Visually, the band do themselves little justice. The video for "Mansard Roof" finds them lamping on a yacht, wearing ironic sunglasses, oxford shoes, J.Crew sweaters tied around their necks and capri pants with no socks. They look like extras from a party in Less Than Zero, those that were too boring and square to make the plot. Sonically, the name that lazily comes to mind is Graceland, and while both are enthusiastic, Afro-beat-inflected records, Vampire Weekend's sound is just as much Shins and Strokes (though, if pressed, undoubtedly the band would give much cooler answers, y'know, King Sunny Ade, Orange Juice, the Mighty Mighty Bosstones).

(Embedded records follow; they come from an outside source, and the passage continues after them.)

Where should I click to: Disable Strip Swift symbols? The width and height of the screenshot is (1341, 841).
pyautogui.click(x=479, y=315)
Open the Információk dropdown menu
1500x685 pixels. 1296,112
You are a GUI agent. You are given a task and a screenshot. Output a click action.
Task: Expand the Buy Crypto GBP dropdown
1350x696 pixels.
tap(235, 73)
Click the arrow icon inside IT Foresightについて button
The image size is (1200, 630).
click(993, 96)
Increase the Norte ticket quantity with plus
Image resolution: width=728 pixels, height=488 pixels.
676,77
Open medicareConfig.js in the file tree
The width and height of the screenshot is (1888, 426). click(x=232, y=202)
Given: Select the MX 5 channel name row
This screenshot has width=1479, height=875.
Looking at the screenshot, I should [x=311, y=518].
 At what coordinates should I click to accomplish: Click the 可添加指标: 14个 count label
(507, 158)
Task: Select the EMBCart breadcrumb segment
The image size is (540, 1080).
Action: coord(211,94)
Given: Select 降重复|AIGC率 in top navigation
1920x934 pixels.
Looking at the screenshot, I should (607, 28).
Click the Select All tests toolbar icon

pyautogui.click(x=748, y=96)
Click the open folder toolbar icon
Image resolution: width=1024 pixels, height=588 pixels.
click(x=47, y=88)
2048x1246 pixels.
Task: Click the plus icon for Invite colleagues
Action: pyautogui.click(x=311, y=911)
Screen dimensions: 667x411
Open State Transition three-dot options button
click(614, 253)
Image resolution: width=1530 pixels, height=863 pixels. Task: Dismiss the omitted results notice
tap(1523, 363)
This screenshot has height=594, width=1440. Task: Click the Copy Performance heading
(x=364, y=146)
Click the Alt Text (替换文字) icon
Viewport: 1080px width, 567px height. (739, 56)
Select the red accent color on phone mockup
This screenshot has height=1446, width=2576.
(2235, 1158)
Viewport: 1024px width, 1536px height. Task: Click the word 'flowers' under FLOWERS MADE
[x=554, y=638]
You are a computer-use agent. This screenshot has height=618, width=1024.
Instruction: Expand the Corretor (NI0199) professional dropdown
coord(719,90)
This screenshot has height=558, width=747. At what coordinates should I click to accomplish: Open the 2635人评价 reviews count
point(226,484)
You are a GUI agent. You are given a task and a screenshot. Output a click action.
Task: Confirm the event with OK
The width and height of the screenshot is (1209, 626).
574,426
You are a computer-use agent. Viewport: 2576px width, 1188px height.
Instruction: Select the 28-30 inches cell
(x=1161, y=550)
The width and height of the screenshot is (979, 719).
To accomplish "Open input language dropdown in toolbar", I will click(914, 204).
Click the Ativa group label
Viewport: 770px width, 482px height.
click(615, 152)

Once you get past the overwhelming preciousness of pairing soukous guitars to vaguely self-aware prep-pop, Vampire Weekend is a very good debut. Both new tracks added for the XL release, "M79" and "I Stand Corrected," rank among the album's finest, eschewing any sort of gimmickry in favor of swooning, string-laden ballads begging to be reappropriated as the soundtrack to a crucial plot point on Gossip Girls. This isn't a bad thing; Vampire Weekend have a preternatural knack for melody, one that suggests that they have the potential to be Generation Y's answer to James Mercer & Co. While the glut of upper-middle-class signifiers of wealth may trouble those nostalgic for that oh-so-recent time when rich New York kids had to exude the image of being edgy hoodlums in order to score authenticity points (hi, Strokes), Vampire Weekend are children of the mid-'80s, kids who hit puberty in the midst of the boomtown late Clinton years. In their own strange way, these guys are just keeping it real, no matter how unreal that might seem.

—Jeff Weiss

 

Crystal Antlers | "Until the Sun Dies"/"Swamp Song" | BackFlip Records 7-inch

The A-side of Crystal Antlers' newest release, "Until the Sun Dies," is the safer of these two songs — it sticks more to a dirty-guitar-dominant form with front man-bassist Jonny Bell's vocals switching between the larkish and the belted; it is the B-side's "Swamp Song" that really tears up and showcases exactly what Bell and his bandmates have to offer: unashamed, unafraid, gritty hot-mess melodies that take cues from the Stooges, Joe Cocker, Screamin' Jay Hawkins (rest his soul) and Ozzy Osbourne. "Swamp Song" begins in the midst of a high-intensity power-chord argument taking place "under moldy green, downstream, and under willow trees" between Bell and an unknown second party over the apparent state of his soul; after two minutes, the song builds to a deceptive cadence and dumps out after the break with an Aleister Crowley organ and bass line that hones Geezer Butler and Tony Iommi's work on Sabbath's "Electric Funeral" (and many other Black Sabbath songs from 1970 or '71). But the Antlers aren't really a heavy metal band. Our generation browsed in haberdasheries of vintage and contemporary influences, and Crystal Antlers are no exception to this stylistic conglomeration. A young band based out of Long Beach with only two 7-inch releases under their belt, Crystal Antlers have displayed prowess that has propagated support from erudite local media (District Weekly, L.A. Record) and will be graciously blowing their hot mess all over the northern stretches of the Southland to ring in 2008.